The first rally took place in Ankara on 14 April 2007, just two days before the start of the presidential election process. The second one took place in Istanbul on 29 April. The third and fourth rallies took place consecutively in Manisa and Çanakkale on 5 May. The fifth rally took place in İzmir on 13 May.

The number of people gathering for the first protest in front of Anıtkabir, the mausoleum of Mustafa Kemal Atatürk in Ankara, was cited as ranging from "hundreds of thousands" to 1.5 million people. In the second protest, more than one million people gathered for the protests in Çağlayan square, Istanbul according to AFP and Reuters. The BBC reported hundreds of thousands of people. Over one million people reportedly participated in the fifth rally.

==Antecedent==

Turkey's preservation and maintenance of its secular identity has been an issue and source of tension long before the demonstration. In the past, Prime Minister Recep Tayyip Erdoğan has spoken out against the active restrictions on wearing the Islamic-style head scarves in government offices and schools, and taken steps to bolster religious institutions. According to the Guardian Unlimited, Erdoğan showed his Islamist nature when he initiated a move in 2004 to criminalize adultery, which eventually failed under intense pressure from the secularist forces in the country and the European Union, which Turkey has been trying to join.

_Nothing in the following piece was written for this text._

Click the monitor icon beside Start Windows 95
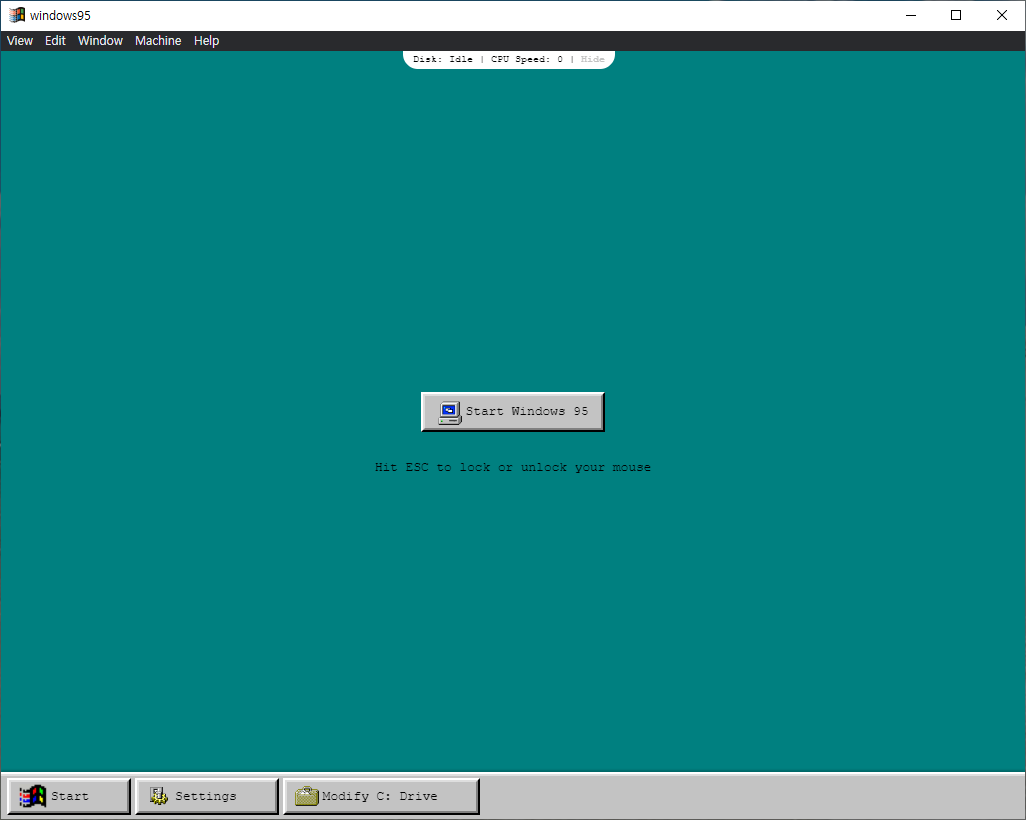click(x=448, y=411)
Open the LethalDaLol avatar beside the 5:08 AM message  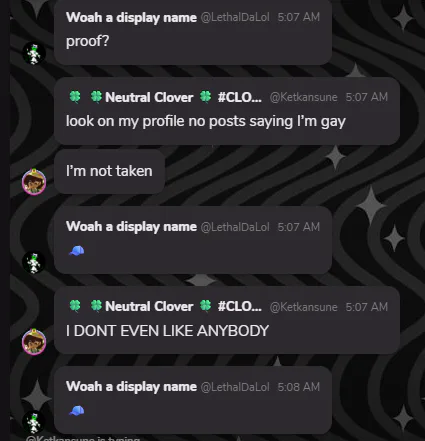[34, 422]
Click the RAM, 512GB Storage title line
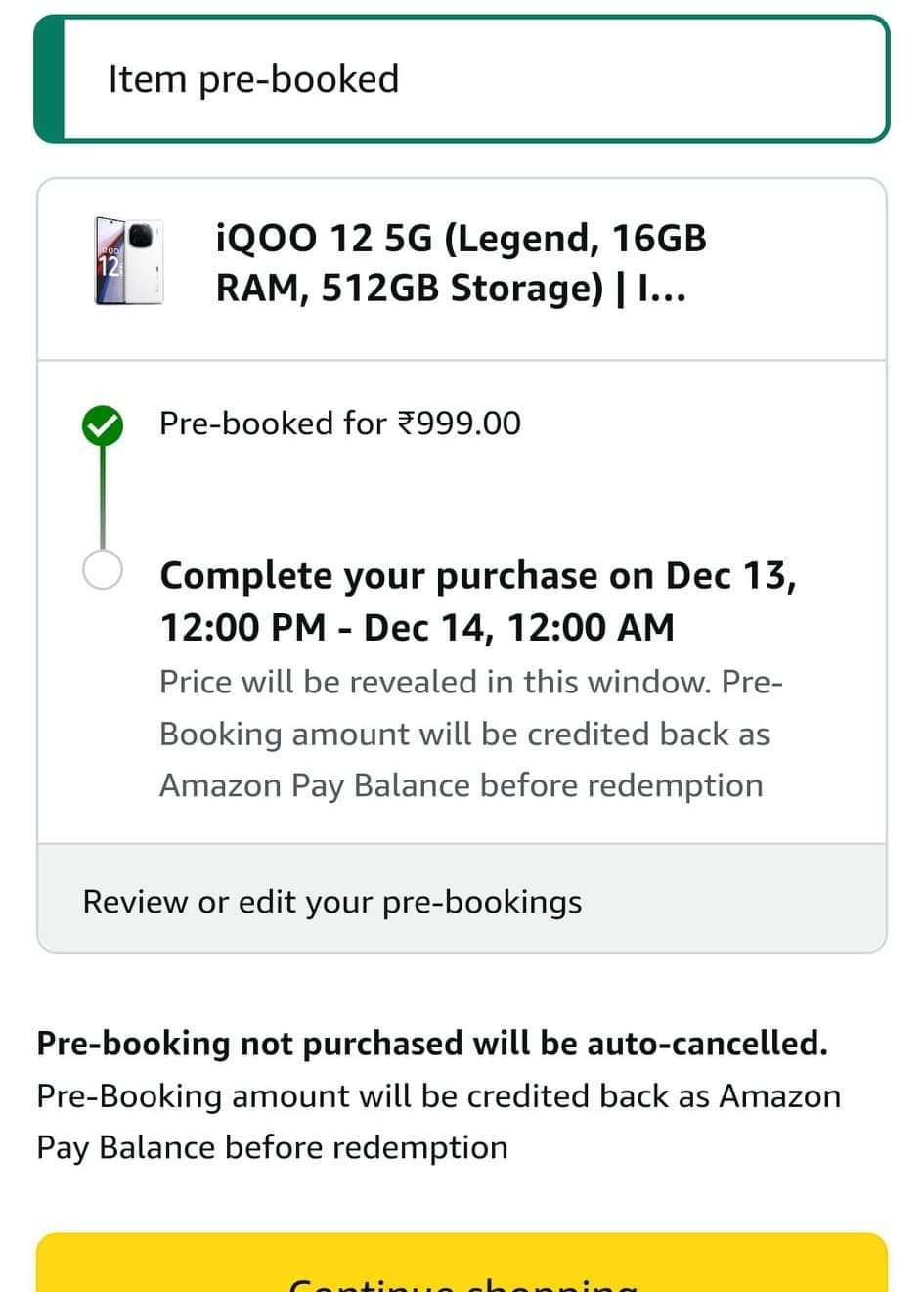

General Yaşar Büyükanıt, Chief of the Turkish General Staff, warned against Islamic fundamentalism in October 2006. Prime Minister Erdoğan replied that there was no such threat. In a press conference two days prior to the demonstration, Büyükanıt stated: "We hope that someone is elected president who is loyal to the principles of the republic — not just in words but in essence." This statement was widely interpreted as a hint from the General urging Erdoğan not to run.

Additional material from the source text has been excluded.